[[ Dataset records open ]]

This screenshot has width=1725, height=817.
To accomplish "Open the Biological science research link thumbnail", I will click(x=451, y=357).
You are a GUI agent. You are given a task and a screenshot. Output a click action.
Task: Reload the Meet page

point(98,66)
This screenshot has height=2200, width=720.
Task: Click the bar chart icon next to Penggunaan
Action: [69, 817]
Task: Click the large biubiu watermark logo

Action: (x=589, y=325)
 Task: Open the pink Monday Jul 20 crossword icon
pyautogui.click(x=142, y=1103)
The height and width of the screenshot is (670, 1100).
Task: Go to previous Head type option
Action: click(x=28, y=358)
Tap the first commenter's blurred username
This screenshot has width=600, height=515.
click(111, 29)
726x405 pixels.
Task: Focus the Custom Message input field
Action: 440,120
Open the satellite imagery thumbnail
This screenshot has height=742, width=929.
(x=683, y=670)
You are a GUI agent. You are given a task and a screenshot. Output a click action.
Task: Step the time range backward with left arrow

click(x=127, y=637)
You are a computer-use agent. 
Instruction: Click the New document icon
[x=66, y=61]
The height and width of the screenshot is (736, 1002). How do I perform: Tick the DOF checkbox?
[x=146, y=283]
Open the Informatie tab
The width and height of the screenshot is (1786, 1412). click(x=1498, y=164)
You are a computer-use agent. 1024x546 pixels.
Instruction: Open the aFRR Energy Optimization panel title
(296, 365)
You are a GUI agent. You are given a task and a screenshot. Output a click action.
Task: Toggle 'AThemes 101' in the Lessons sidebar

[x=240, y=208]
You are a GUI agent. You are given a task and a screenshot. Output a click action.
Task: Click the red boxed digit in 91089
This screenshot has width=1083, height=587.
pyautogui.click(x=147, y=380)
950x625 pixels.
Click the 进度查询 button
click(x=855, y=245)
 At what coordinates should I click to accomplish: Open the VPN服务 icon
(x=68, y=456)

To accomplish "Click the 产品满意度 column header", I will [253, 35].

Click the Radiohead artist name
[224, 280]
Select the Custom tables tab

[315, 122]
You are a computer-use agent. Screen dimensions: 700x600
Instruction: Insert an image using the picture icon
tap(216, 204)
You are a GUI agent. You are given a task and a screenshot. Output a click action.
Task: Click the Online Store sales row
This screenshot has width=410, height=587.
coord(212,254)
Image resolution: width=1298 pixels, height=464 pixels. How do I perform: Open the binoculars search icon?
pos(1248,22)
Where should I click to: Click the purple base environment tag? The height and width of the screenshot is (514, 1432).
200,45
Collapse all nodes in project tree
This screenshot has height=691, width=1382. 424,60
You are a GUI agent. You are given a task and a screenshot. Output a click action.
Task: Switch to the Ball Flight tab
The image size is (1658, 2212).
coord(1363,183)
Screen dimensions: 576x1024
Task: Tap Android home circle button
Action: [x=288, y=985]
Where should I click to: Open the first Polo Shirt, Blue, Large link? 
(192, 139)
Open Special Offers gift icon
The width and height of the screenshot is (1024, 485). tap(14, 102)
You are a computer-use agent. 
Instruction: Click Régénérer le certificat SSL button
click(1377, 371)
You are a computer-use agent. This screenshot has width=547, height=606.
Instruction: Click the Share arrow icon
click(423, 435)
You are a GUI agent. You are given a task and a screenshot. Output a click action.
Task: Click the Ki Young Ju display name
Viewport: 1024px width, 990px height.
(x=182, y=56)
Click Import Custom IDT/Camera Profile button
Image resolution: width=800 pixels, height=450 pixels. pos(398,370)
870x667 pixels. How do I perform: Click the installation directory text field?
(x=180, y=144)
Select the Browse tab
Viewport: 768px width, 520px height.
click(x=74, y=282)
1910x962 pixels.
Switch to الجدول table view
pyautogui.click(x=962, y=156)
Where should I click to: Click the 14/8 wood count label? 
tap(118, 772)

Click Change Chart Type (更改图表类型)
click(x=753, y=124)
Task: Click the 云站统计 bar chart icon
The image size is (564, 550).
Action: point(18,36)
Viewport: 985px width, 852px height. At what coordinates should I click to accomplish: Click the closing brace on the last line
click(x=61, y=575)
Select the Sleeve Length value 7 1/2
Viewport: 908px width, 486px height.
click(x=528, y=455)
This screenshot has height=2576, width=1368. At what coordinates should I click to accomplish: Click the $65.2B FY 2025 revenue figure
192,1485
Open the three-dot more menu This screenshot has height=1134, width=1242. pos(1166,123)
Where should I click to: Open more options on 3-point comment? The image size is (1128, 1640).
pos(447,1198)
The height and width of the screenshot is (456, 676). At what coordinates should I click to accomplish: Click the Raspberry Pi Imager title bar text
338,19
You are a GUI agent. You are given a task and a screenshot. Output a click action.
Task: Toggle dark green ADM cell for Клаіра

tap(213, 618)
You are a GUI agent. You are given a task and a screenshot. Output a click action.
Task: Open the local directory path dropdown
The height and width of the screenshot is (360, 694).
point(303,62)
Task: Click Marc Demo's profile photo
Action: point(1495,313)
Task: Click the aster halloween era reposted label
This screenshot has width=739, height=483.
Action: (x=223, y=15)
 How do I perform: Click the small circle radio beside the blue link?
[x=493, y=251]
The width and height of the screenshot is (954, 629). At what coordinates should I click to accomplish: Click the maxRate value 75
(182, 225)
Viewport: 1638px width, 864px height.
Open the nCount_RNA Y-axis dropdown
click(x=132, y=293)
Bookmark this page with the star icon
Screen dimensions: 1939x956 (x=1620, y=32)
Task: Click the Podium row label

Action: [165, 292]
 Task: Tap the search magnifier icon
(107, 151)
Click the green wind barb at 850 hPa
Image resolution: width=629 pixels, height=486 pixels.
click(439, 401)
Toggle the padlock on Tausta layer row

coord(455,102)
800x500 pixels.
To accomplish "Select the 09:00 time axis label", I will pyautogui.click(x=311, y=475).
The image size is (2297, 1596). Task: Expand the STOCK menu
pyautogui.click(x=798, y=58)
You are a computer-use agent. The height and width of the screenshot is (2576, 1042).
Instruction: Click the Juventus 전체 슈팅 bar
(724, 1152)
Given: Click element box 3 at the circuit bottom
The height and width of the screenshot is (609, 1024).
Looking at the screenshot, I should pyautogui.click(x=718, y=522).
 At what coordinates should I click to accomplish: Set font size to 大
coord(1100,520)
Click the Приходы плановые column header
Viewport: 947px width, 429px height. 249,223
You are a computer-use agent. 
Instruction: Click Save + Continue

[[ Dataset records closed ]]

> **What you will do**: Return only the lines between the one holding "Task: Click the Online Store sales row" and the one holding "Task: Switch to the Ball Flight tab", inclusive, exactly as they appear above.

> **Answer box**:
Task: Click the Online Store sales row
This screenshot has width=410, height=587.
coord(212,254)
Image resolution: width=1298 pixels, height=464 pixels. How do I perform: Open the binoculars search icon?
pos(1248,22)
Where should I click to: Click the purple base environment tag? The height and width of the screenshot is (514, 1432).
200,45
Collapse all nodes in project tree
This screenshot has height=691, width=1382. 424,60
You are a GUI agent. You are given a task and a screenshot. Output a click action.
Task: Switch to the Ball Flight tab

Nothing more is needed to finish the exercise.